L.A. Witch formed slowly, summoned from the smog and sprawl of their eponymous city like a specter hovering just around the corner on your walk home. A feeling that becomes a presence that becomes a fully real thing, corporeal and strange and beautifully magnetic but always just beyond your fingertips. It’s that haunted feeling that characterizes one of the most exciting bands to emerge in the 2010s.
Over the past several years Sade Sanchez, Ellie English, and Irita Pai have put in some serious dedication to their musical witchcraft, moving up through the ranks of the LA scene of small and sweaty clubs to major tours in the US and Europe supporting such wide-ranging acts as The Kills and Uncle Acid and the deadbeats, building a reputation as the coolest of the cool. The band released their debut full length on storied indie label Suicide Squeeze in 2017 and for those that have followed them since the early days it was readily apparent that L.A. Witch was finally poised for very big things very soon.
On November 1st, 2018 the band announced a surprise release immediately available digitally with a physical vinyl release planned for early 2019. What made this announcement so special is that rather than a selection of new songs, Octubre saw L.A. Witch revisit some of their oldest material with all of the new skills and perspective earned from years on the road. The result is spectacularly retrospective while providing a taste of what’s currently marinating in the band’s sonic cauldron.
L.A. Witch prove they know how to brew a potent potion by selecting all the right ingredients.

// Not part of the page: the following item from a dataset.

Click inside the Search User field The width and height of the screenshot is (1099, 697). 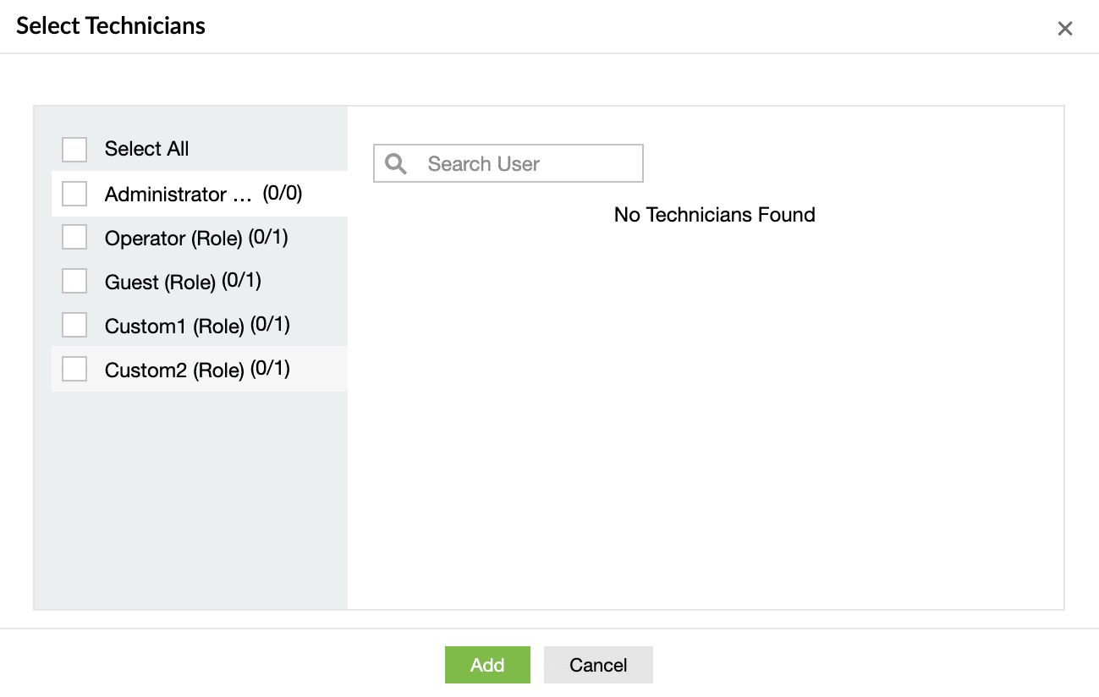pos(525,163)
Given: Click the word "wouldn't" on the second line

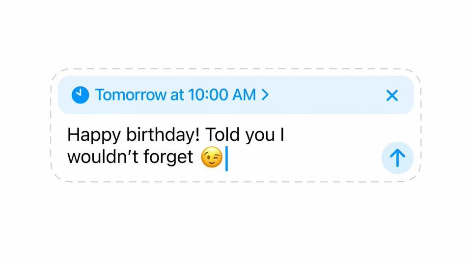Looking at the screenshot, I should pos(100,158).
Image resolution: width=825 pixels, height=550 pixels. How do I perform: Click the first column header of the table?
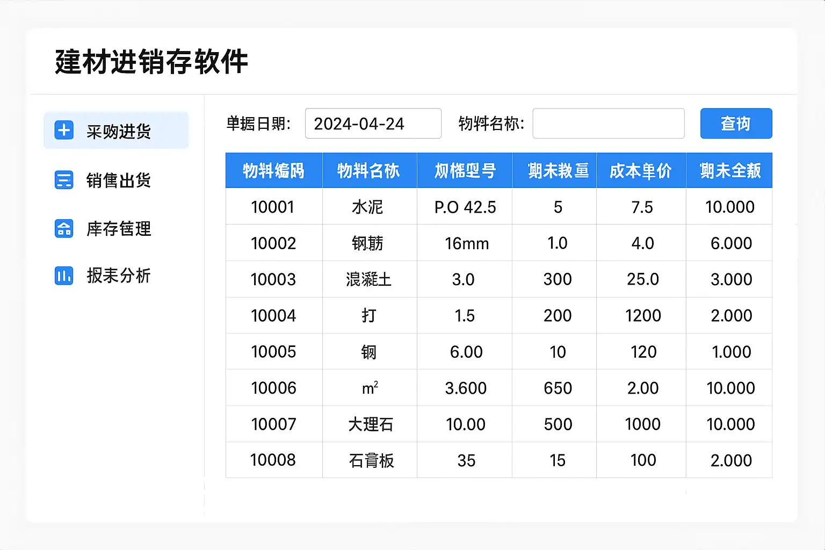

Essential flavors are all present; hauntingly detached vocals and reverb saturated guitar, simple and precise percussion, and leathery basslines meandering throughout. These are immediately timeless songs, paying sonic homage to Phil Spector’s 1960s girl groups, early garage era Rolling Stones, and the instantly recognizable guitar stylings of Link Wray but also keenly aware of how those aesthetics have evolved over the years. There are references to the overwhelming emotions of My Bloody Valentine and the psychedelic danger of Their Satanic Majesties’ Second Request, with the bleak murder-ballad stylings of Nick Cave and The Bad Seeds lending a feeling of theatrical gravitas to the mix.
But the true magic lies in how L.A. Witch combine these elements with a powerfully feminine perspective holding everything together. There is love in these songs and there is loss, but there is also fierce independence and a strength of character borne from struggle. The exterior may be as tough and impenetrable as a vintage motorcycle jacket, yet there is a warmth underneath. A beating heart in the darkness that longs for human connections but is very selective of those that are allowed close enough to feel it. Even in the face of imminent separation there is a yearning to hold on those connections whatever the cost, sometimes even to an obsessive level, rather than face the cruel realities of a life lived alone.
L.A. Witch is deeply reverent of the past, both that of their influences and on this EP the past of their own back catalog, and it’s this process of looking backwards through the lens of cumulated new experiences that allows them to leap forward artistically. Let yourself fall under the spell of Octubre and keep these ladies on your radar, their next act is going to be positively bewitching.